• TO DO: When you reach the records below, output every one exactly as written but leave out any pictures.

• RECORDS PROVIDED:

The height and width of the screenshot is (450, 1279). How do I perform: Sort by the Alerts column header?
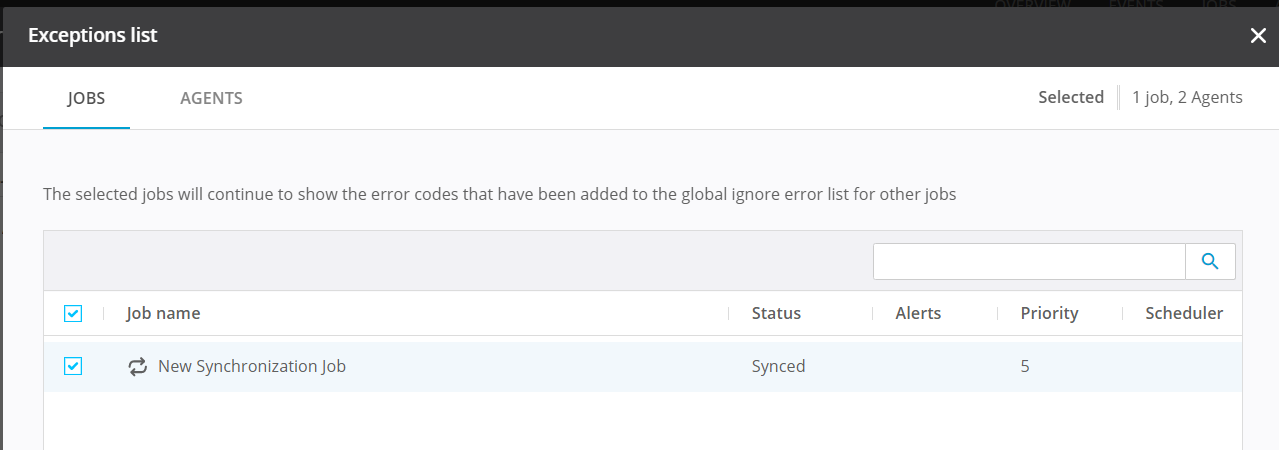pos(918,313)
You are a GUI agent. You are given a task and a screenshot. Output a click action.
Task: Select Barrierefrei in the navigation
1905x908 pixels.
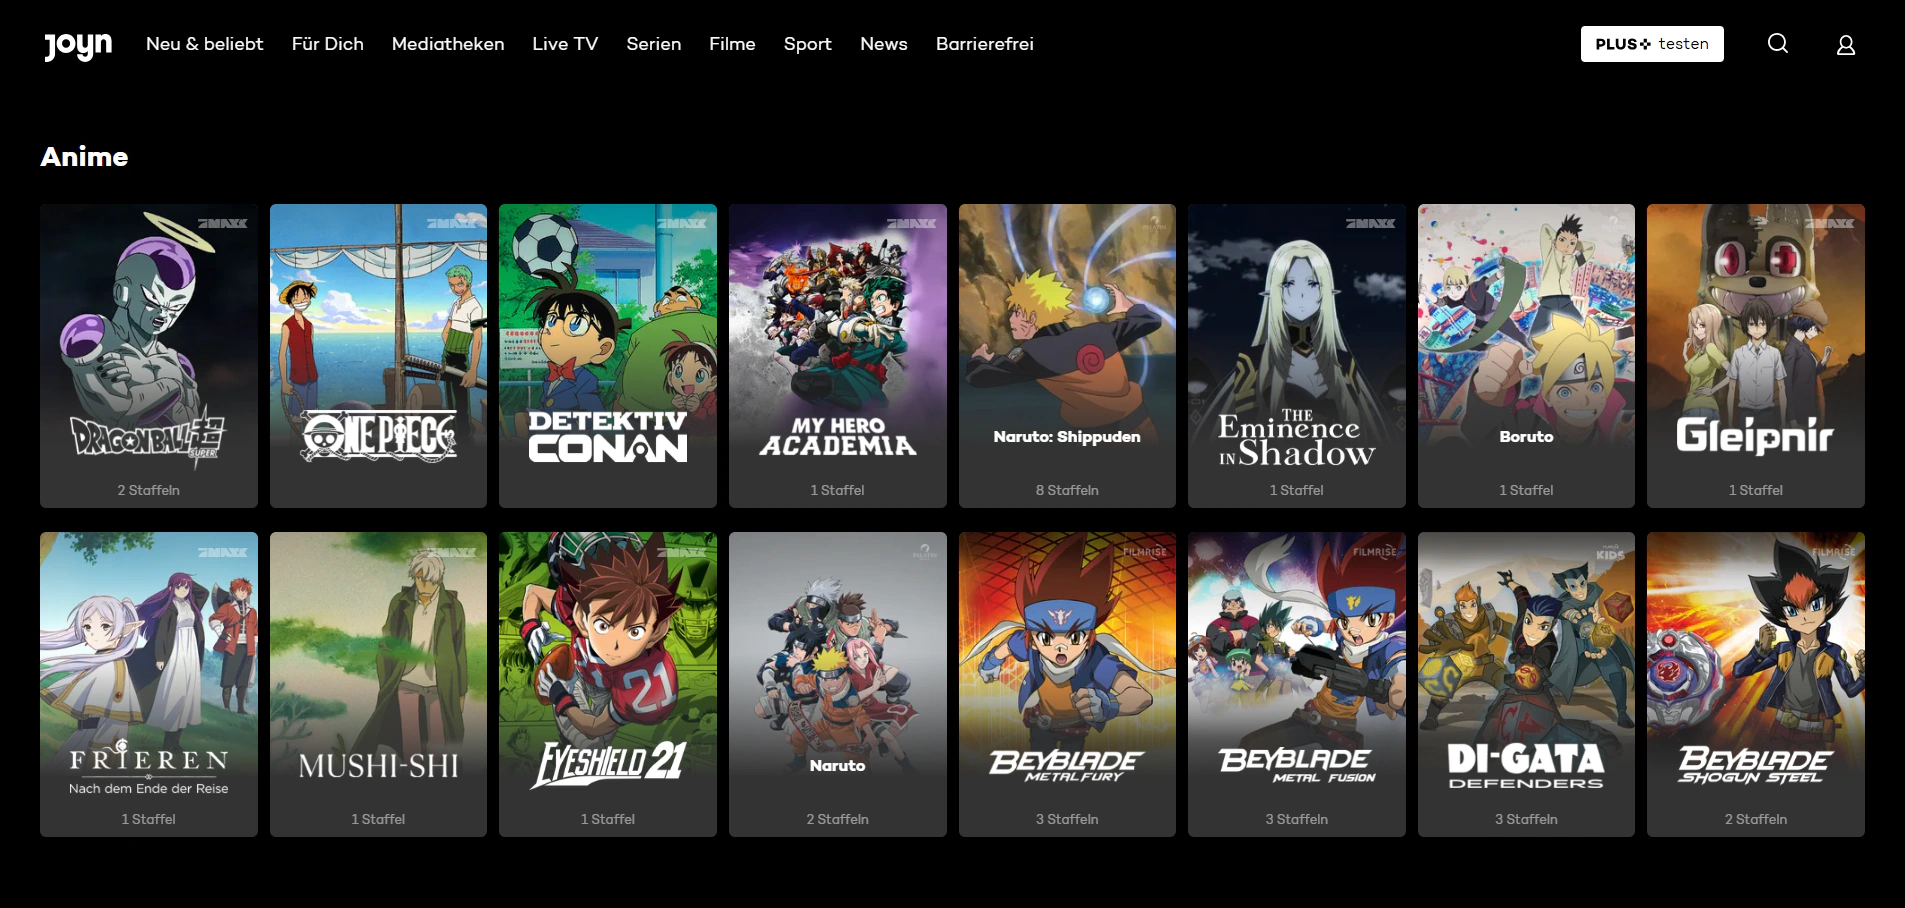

• PROBLEM SOLUTION:
The height and width of the screenshot is (450, 1279). How do I perform: Sort by the Alerts column header?
pos(918,313)
You are a GUI agent. You are given a task and a screenshot. Output a click action.
Task: Select Barrierefrei in the navigation
1905x908 pixels.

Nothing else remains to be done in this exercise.